[Stored data entries]
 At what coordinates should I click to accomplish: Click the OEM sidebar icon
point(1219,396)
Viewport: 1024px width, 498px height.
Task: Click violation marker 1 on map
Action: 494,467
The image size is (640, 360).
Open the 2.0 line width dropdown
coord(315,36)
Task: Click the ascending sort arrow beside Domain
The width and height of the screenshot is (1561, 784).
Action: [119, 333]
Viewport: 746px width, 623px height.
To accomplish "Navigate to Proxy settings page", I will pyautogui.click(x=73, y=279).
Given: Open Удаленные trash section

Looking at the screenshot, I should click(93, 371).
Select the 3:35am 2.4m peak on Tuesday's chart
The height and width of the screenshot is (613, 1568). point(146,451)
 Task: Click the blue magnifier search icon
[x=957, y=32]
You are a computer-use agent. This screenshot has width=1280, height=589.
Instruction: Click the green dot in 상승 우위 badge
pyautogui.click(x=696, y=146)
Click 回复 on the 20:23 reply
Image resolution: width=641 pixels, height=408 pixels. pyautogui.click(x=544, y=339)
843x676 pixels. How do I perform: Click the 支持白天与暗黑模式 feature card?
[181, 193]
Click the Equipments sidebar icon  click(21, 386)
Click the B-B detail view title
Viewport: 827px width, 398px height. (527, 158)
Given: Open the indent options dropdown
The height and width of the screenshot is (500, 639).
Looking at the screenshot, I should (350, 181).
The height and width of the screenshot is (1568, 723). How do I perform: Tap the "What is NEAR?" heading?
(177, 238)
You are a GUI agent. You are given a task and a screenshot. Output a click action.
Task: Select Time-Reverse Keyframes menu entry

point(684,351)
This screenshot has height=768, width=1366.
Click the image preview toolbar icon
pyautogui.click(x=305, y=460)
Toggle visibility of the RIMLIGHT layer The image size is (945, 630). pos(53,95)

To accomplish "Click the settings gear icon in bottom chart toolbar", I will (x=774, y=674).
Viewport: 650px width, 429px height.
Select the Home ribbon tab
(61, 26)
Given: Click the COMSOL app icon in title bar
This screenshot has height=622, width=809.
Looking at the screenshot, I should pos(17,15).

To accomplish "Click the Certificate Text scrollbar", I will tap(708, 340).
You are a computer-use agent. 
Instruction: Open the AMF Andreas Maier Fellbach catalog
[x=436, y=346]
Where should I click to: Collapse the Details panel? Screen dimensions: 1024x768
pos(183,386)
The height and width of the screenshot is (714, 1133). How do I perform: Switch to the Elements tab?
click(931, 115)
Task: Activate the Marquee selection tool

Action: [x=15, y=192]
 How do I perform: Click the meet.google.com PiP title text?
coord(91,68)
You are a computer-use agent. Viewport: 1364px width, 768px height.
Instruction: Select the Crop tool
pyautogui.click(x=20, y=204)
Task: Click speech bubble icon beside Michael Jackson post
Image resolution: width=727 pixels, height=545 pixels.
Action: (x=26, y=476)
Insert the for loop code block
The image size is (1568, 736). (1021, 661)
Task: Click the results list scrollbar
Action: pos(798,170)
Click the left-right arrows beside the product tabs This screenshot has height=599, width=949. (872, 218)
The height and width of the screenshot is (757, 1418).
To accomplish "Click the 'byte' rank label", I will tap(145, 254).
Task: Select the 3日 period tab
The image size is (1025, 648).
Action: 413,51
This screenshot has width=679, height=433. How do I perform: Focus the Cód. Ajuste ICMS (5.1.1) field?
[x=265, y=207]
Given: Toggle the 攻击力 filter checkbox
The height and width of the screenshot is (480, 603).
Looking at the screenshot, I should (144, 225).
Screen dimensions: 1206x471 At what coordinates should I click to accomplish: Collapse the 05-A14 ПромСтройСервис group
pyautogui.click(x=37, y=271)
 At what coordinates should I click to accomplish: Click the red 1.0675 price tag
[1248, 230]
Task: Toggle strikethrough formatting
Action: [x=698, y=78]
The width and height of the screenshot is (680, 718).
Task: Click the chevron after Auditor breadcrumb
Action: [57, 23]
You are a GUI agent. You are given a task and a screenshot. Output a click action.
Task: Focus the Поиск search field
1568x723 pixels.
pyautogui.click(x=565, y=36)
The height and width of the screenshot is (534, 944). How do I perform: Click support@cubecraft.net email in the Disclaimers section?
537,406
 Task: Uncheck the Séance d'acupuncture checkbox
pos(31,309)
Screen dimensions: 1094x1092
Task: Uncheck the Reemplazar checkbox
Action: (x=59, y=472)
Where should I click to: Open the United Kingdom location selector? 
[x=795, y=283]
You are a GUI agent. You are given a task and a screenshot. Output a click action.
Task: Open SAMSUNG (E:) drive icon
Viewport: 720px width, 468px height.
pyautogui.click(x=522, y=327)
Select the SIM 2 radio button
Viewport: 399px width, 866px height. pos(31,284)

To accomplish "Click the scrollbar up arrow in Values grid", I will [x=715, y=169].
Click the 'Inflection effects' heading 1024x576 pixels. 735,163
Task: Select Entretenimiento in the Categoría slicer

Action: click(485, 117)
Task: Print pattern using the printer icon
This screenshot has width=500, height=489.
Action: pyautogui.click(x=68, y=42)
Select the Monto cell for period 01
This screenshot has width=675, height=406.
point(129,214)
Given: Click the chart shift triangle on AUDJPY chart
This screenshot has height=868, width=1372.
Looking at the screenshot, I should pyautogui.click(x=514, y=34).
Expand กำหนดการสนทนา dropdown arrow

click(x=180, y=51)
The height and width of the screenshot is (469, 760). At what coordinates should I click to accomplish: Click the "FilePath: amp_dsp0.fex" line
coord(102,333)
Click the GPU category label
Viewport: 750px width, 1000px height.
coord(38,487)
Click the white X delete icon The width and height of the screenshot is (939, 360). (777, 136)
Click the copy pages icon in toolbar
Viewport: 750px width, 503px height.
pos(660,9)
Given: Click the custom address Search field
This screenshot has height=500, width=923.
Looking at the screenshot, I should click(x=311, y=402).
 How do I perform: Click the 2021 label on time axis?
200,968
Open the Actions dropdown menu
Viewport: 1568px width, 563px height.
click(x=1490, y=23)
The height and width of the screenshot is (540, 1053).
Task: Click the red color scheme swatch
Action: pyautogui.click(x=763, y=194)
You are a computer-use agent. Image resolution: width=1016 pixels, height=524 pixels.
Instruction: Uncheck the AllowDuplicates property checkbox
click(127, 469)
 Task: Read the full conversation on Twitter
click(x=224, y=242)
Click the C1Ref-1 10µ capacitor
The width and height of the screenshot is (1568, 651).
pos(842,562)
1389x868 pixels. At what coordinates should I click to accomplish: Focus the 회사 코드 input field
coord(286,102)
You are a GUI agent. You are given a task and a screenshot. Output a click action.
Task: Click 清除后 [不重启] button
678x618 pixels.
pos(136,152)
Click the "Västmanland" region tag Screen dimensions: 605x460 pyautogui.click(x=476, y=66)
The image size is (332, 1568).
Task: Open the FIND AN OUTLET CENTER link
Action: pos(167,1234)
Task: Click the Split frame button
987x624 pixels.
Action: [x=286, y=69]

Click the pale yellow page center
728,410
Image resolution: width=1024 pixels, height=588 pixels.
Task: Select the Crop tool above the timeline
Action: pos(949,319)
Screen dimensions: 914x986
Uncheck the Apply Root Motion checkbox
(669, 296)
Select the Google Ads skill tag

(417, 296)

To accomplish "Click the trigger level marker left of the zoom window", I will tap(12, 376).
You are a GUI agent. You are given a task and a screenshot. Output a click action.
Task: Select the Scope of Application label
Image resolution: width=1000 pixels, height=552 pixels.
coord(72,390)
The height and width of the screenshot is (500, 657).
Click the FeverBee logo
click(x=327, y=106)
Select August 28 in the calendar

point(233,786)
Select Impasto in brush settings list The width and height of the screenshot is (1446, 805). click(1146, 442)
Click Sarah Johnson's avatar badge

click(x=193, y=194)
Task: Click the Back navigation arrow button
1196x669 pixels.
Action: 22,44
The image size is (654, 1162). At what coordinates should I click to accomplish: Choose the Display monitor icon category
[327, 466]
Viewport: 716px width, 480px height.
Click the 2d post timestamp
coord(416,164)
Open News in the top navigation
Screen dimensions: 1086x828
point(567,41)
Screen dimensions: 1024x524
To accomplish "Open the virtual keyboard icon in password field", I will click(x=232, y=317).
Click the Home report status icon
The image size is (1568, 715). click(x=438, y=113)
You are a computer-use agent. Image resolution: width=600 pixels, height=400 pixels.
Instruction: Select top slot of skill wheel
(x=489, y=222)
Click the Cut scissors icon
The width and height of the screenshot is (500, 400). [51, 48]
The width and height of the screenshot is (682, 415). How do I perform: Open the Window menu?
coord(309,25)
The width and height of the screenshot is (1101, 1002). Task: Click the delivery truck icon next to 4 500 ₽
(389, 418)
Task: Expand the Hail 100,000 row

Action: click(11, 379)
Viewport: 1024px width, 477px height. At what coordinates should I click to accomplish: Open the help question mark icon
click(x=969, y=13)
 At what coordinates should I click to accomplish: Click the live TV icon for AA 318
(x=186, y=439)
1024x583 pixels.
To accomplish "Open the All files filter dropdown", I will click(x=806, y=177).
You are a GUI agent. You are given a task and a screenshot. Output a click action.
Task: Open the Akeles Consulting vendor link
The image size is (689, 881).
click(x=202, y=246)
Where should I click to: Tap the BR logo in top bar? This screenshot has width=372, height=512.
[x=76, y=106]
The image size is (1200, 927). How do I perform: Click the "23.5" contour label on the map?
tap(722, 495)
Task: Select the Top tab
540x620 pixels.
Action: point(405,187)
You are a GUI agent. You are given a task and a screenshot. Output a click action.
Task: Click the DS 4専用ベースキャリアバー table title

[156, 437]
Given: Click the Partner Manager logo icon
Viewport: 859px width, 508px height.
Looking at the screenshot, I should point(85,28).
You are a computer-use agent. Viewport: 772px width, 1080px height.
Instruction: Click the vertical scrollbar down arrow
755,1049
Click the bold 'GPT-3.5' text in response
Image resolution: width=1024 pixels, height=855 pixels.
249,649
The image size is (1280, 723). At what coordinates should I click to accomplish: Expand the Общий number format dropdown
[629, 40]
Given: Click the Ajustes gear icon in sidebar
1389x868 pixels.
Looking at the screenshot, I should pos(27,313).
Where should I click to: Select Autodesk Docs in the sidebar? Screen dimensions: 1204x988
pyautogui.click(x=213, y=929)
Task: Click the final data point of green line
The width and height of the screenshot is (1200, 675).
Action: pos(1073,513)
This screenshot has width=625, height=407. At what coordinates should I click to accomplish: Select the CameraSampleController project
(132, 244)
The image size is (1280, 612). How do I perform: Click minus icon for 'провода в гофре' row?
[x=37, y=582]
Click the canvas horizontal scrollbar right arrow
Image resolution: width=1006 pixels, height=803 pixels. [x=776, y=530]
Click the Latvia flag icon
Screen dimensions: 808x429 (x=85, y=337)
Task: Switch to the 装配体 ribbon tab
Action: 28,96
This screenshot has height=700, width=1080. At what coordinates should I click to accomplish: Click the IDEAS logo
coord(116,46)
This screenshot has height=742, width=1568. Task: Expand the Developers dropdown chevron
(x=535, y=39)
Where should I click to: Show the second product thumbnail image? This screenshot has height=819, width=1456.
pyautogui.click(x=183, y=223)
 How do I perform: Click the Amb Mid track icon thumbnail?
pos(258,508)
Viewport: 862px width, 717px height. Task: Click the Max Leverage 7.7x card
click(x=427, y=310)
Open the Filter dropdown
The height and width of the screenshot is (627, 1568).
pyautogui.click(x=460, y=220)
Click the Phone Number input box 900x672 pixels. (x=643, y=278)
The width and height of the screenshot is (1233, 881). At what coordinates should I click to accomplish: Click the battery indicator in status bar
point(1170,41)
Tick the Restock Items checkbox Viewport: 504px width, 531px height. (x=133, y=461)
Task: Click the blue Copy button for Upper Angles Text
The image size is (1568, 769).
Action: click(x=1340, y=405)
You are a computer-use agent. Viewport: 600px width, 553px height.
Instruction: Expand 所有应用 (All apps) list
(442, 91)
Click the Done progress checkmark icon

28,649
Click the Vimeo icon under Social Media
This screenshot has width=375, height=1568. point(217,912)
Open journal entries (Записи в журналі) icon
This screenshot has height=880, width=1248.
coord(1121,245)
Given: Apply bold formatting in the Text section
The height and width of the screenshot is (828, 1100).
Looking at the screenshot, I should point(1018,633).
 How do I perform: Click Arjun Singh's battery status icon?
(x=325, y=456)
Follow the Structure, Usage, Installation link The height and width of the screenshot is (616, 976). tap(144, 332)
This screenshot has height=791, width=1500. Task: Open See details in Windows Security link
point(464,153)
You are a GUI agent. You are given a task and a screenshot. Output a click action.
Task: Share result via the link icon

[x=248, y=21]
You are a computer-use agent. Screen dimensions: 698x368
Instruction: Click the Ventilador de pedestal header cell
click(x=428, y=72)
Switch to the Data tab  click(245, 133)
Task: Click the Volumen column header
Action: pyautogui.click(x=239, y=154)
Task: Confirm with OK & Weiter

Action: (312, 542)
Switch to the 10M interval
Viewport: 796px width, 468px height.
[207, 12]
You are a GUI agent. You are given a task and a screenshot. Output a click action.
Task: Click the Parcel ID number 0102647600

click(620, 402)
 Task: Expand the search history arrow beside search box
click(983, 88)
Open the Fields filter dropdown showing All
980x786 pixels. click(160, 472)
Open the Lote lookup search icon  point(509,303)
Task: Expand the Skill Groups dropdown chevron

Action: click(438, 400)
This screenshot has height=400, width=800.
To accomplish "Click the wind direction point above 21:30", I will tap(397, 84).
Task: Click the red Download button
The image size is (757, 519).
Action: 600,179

- [EXERCISE DETAILS] Which lines of the records hold the string "navigation"? Copy each one.

- [ANSWER SPACE]
Task: Click the Back navigation arrow button
Open News in the top navigation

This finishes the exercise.